- Butir Tugas 1 -
Salin kata demi kata baris-baris data di bawah, mulai dari baris yang memuat "At what (x,y)" dan berakhir pada baris yang memuat "Looking at the", kedua baris itu termasuk. Jangan sertakan gambar dalam jawaban.

- Bacaan Terpilih -
######

Pendidikan Bermutu untuk Semua
Pendidikan bukan seperti mesin pabrik yang sekadar menciptakan produk untuk memenuhi permintaan pasar. Pendidikan lebih dari itu, yaitu proses penumbuhan budi pekerti, pendidikan yang berkebudayaan.

Dunia pendidikan Indonesia telah memasuki delapan dekade sejak hari kemerdekaan dikumandangkan. Bahkan tercatat dalam sejarah, jauh sebelum Indonesia merdeka, pemerintah kolonial dan kelompok masyarakat telah memulai pendidikan di Tanah Air.
Sebut saja, Ki Hadjar Dewantara yang mendirikan Taman Siswa, Persyarikatan Muhammadiyah mendirikan sekolah-sekolah Muhammadiyah, Nahdlatul Ulama mendirikan sekolah-sekolah Ma’arif, dan berdiri pula sekolah-sekolah yang dikelola Majelis Pendidikan Kristen serta Katolik. Organisasi profesi Persatuan Guru Republik Indonesia (PGRI) pun turut mendirikan sekolah-sekolah PGRI untuk membantu mencerdaskan anak bangsa saat Republik Indonesia masih muda belia.
Sepanjang perjalanan dunia pendidikan nasional, berbagai upaya dan kebijakan telah dilakukan untuk terus meningkatkan mutu pendidikan dengan segala kelebihan dan kekurangannya. Setiap fase telah dilalui dan dunia pendidikan pun terus bergerak ke masa depan dengan segala tantangan yang terus dinamis seiring perkembangan zaman. Untuk menyambut Hari Pendidikan Nasional pada 2 Mei, ada beberapa catatan mengenai tantangan mendasar serta solusi yang dapat diambil dalam pengelolaan pendidikan dengan harapan agar mutu pendidikan di Tanah Air terus bergerak ke arah yang lebih baik.
Baca juga: Rapor Pendidikan
Rendahnya mutu pendidikan
Dalam sistem pendidikan, komponen pendidikan dasar dibutuhkan oleh semua orang dalam rangka perlindungan hak masyarakat untuk memperoleh pendidikan sebagai bagian dari hak asasi manusia. Jadi, pendidikan dasar diberikan bagi semua orang tanpa kecuali, termasuk mereka yang miskin dan terkendala.
Salah satu faktor penyebab rendahnya mutu pendidikan, yaitu perluasan pendidikan dasar yang belum dapat mewujudkan layanan adil dan merata meskipun anggaran pendidikan menyerap dana APBN yang paling besar. Masih terdapat disparitas layanan dan mutu pendidikan antarsekolah negeri dan swasta, antardaerah di Indonesia, terutama antara Pulau Jawa dan luar Jawa.

######

- Cuplikan Data -
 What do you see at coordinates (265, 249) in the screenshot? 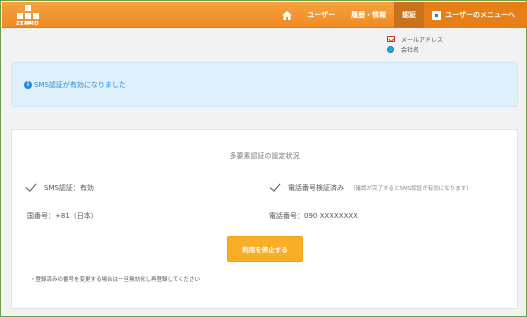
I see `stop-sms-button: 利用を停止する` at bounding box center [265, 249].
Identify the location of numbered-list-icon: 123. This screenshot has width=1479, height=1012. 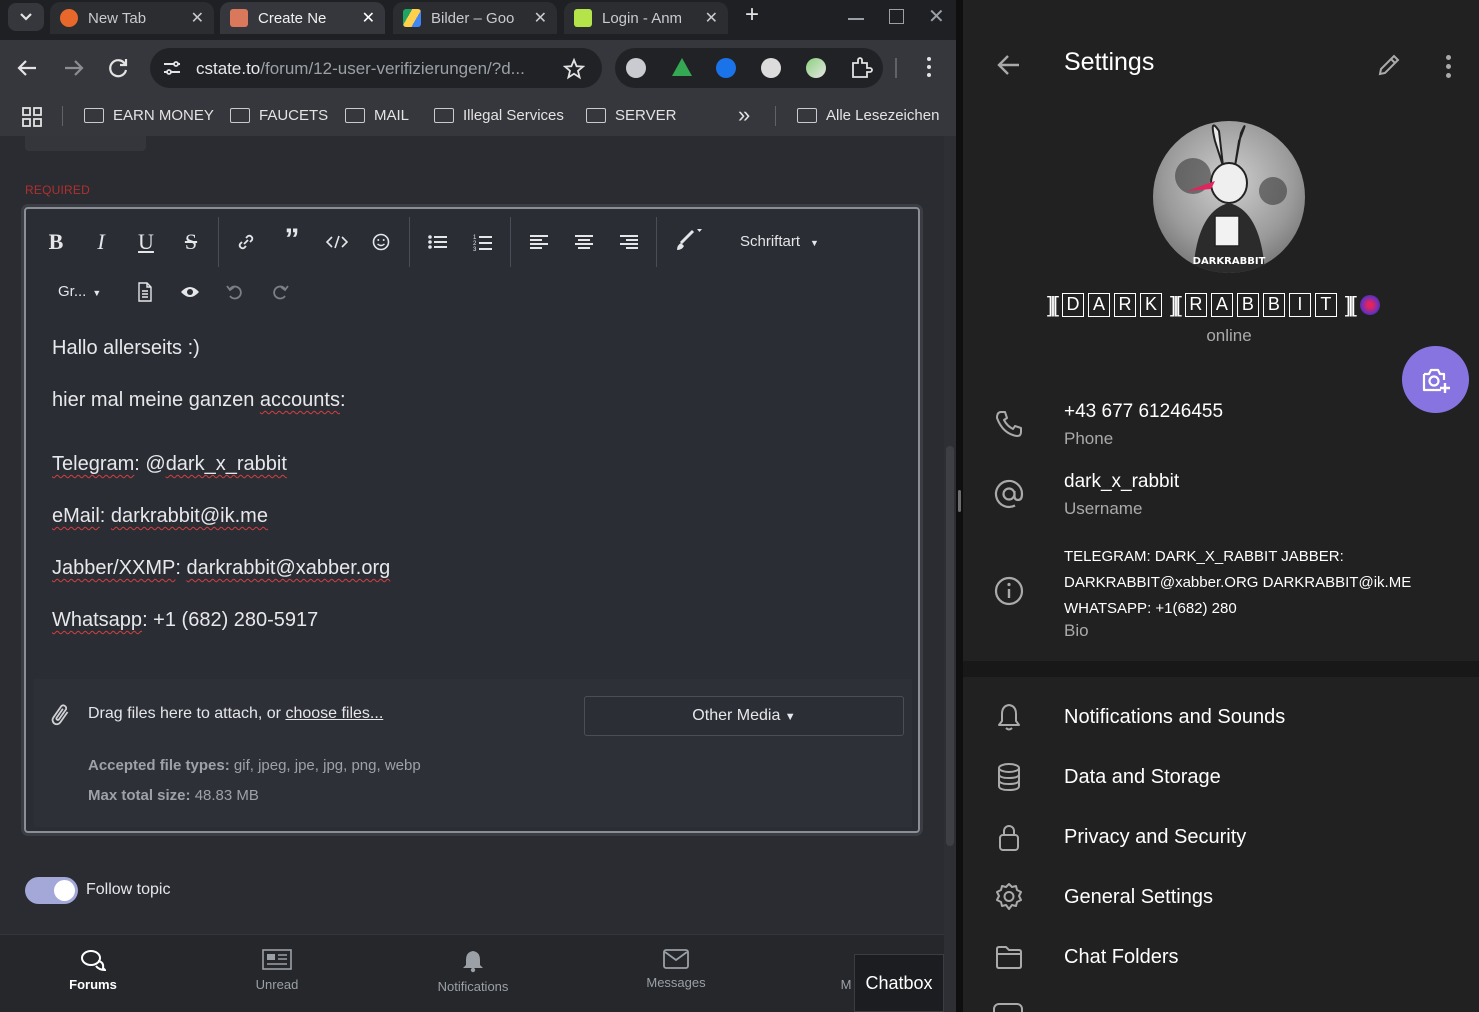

######

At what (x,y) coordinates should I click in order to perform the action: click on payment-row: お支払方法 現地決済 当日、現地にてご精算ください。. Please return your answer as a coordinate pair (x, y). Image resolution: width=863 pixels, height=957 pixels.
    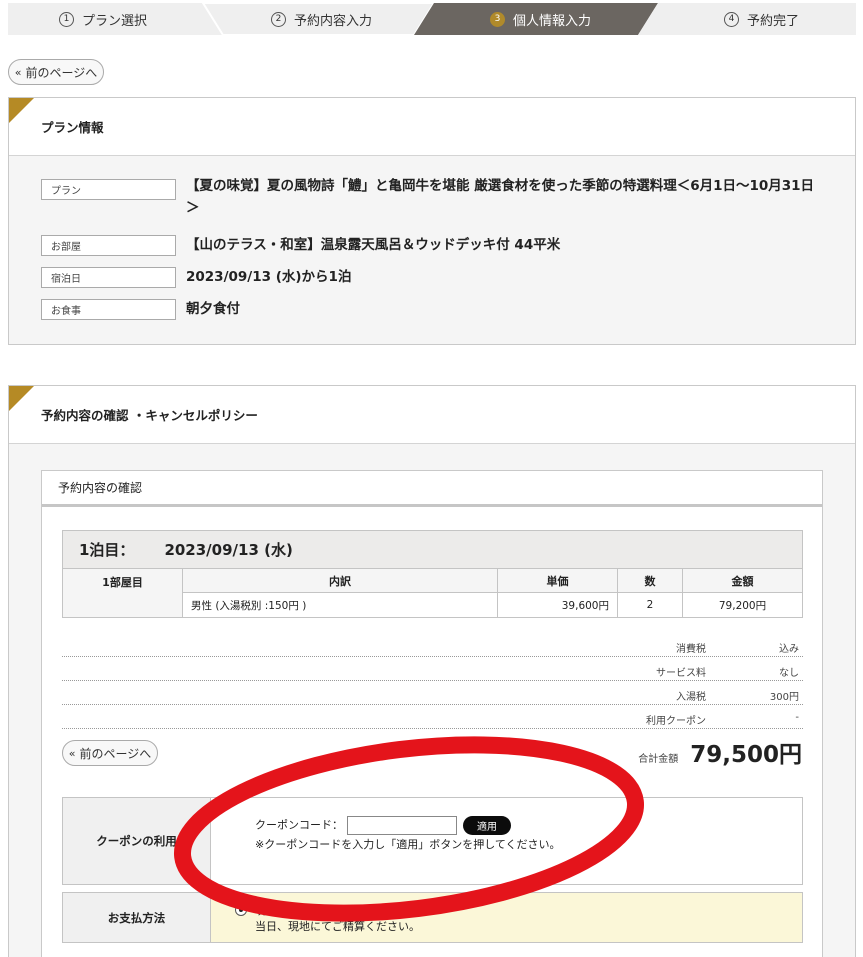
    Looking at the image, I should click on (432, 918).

######

- Butir Tugas 2 -
Terjemahkan kalimat dari bacaan tentang pendidikan di atas ini ke dalam bahasa Inggris: "Pendidikan bukan seperti mesin pabrik yang sekadar menciptakan produk untuk memenuhi permintaan pasar."

- Jawaban Latihan 1 -
At what (x,y) coordinates should I click in order to perform the action: click on payment-row: お支払方法 現地決済 当日、現地にてご精算ください。. Please return your answer as a coordinate pair (x, y). Image resolution: width=863 pixels, height=957 pixels.
    Looking at the image, I should click on (432, 918).

- Jawaban Latihan 2 -
Education is not like a factory machine that merely creates products to meet market demand.